Syncthing 2.0 resource usage

Yeah, although just on a single device. It’s Intel Core i5-13500. The OS is Windows 10 though, and there are no issues regarding Syncthing’s performance there.

largest-file-syncthing-debug-database-counts.txt (2.5 KB)

All seems valid here. More and more hints that it was just initial index exchange, which lasted for many days for some reason (but maybe it is just normal?)

On Windows 10, it is like 10% of these P/E optimizations, and “Efficiency mode” is present but magnitudes less used by OS.

On Win 11 it can be like this with really half of the system migrated to background low priority high latency processing, including Syncthing when with low CPU priority.

UPD - I look forward to check if much less connections with larger single instance of cache will do better.

I’m not sure the memory is relevant here, as 1.3.0 was working great, of course it was kind of slow, but it was handling all this in the end (restart may took about 30 min to end all analysis, but after that it was okay).

On 2.x there’s so many concurrent processes that read/write the disks, that if you have HDD, it’s clearly a dead end. Having HDD is, by essence, the most common setup when you want large storage (multiple TB).

Here with only one active share:

I understand that go will create as many processes as necessary for its tasks, but all those concurrent reads are clearly the bottleneck.

Again, I’m comparing 1.3 and 2.x, I know database was changed, but it’s not the culprit. There must be something else. And perhaps, we can’t do anything about it… Which would means that 1.3 should be kept alive for « bad » hardware.

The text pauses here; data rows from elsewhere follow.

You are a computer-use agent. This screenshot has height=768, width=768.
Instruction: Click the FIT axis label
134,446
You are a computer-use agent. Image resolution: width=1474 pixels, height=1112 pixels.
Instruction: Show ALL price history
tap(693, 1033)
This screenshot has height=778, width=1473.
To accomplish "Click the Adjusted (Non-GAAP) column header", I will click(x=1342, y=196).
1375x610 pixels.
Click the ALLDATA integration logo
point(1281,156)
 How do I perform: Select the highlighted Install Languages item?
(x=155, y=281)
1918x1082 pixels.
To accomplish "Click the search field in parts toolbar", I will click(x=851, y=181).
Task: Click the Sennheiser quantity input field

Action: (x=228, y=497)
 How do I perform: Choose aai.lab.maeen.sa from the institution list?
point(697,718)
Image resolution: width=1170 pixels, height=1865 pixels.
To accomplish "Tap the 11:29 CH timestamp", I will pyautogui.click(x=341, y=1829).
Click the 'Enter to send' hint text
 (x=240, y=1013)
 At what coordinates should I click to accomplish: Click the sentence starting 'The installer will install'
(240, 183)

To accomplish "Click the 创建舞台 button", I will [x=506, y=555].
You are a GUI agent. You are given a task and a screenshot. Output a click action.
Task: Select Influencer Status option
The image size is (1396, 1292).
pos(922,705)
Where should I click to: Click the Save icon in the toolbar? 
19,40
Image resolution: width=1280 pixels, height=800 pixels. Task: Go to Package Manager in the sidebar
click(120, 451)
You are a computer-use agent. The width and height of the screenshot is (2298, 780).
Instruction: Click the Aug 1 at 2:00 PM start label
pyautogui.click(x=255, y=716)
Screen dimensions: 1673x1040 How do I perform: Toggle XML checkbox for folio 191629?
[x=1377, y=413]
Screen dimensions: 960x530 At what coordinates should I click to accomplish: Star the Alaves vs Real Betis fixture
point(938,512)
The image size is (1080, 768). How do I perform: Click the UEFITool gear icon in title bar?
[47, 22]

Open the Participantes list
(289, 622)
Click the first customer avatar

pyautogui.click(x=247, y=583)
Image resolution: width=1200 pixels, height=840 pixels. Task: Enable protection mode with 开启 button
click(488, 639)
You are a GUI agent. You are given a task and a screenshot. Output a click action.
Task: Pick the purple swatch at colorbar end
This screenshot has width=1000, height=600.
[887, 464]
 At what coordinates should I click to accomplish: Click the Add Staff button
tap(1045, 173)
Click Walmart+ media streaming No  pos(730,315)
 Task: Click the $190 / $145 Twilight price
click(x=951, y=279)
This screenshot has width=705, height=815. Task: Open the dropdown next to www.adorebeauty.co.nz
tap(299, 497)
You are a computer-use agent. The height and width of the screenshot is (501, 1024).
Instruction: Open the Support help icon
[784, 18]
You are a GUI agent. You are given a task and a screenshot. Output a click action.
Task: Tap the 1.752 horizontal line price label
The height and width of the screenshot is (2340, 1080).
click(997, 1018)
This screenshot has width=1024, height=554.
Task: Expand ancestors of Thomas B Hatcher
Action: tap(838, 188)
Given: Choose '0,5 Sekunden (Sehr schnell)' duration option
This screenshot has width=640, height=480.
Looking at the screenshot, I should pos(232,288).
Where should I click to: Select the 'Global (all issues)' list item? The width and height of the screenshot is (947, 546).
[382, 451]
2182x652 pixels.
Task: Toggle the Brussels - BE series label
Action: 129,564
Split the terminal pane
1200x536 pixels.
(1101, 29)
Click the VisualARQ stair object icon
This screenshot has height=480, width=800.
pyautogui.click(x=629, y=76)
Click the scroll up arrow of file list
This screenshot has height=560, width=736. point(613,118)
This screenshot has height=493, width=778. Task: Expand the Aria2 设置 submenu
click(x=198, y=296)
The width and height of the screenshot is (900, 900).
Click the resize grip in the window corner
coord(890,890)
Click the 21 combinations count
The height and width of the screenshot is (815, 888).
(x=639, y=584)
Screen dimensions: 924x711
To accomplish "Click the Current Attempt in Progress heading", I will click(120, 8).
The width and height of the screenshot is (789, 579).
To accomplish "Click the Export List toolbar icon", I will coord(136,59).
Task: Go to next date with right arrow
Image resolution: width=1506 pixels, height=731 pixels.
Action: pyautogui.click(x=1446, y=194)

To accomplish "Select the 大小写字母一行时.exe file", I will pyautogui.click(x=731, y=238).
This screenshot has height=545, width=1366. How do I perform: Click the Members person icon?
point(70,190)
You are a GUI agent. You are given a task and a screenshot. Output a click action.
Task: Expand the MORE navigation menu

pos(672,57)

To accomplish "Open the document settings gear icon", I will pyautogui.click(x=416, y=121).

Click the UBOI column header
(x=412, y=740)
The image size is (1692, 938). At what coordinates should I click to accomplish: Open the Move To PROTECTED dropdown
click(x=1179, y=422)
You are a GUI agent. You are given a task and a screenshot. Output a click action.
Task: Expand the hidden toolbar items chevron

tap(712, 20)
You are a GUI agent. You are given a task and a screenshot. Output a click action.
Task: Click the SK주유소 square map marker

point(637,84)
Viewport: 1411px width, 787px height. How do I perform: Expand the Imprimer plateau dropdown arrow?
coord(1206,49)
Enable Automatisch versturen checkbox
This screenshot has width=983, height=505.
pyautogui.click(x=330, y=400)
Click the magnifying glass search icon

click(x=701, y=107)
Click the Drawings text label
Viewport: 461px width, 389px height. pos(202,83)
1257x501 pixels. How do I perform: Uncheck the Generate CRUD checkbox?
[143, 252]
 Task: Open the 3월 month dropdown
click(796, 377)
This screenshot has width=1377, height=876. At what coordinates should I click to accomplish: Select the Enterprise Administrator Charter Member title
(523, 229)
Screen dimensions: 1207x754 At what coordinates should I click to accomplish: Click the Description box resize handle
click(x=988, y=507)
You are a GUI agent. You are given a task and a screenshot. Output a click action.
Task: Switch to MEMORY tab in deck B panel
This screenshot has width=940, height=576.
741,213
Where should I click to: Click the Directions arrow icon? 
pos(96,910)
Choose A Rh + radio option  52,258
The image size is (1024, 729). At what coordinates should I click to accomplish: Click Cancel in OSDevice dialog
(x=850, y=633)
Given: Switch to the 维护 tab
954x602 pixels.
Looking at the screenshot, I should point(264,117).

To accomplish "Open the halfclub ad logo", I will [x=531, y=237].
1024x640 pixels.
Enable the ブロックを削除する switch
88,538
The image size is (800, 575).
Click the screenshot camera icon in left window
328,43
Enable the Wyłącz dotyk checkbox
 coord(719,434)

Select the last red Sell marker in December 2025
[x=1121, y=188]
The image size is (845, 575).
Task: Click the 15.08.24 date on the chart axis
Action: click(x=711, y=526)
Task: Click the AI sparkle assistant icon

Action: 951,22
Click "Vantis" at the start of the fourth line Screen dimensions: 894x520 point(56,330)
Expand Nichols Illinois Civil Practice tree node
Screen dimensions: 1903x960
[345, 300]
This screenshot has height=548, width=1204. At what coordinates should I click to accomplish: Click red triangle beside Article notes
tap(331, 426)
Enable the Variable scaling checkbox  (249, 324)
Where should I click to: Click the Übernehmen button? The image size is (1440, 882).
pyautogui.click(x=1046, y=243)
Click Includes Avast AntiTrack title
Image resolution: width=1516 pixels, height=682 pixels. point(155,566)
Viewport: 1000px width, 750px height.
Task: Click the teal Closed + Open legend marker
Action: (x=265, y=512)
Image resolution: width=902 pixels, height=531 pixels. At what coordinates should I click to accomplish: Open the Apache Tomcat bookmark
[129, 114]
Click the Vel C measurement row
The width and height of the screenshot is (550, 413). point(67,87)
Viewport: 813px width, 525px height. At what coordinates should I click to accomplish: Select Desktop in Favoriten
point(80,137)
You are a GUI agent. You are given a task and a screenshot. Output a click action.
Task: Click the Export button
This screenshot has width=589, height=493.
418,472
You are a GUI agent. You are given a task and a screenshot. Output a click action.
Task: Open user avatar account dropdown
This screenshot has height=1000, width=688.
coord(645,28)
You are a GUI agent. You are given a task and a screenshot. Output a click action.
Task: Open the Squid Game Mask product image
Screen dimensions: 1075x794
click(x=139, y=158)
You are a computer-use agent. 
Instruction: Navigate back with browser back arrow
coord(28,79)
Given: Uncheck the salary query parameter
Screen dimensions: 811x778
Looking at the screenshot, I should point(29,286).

Before using syncthing, I’ve used unison which is great, creates a hash for every file as does syncthing, but of course it’s not real time. Syncthing fixes this, along with great UI and simplicity. I hope we’ll find some options to limit Syncthing concurrency on disk reads.

Complaints with attached support bundle are sometimes resolved. Complaints without support bundle are mostly noise. Just sayin’

4 Likes

Just for clarification, you’re talking about Syncthing v1.30.0, right? Version v1.3.0 does exist too, but it is very, very old. Also, when it comes to v2, have you upgraded to v2.0.7? If not, then I’d suggest doing that first, as many performance improvements have been done in the meantime.

1 Like

Yvan,

  1. When upgrading to 2.0.*, syncthing did the following change to config - maxConcurrentWrites in every folder was changed from 2 to 16. If you do have some concurrent writes task indeed, this may also change behavior, except all other upgrade complications.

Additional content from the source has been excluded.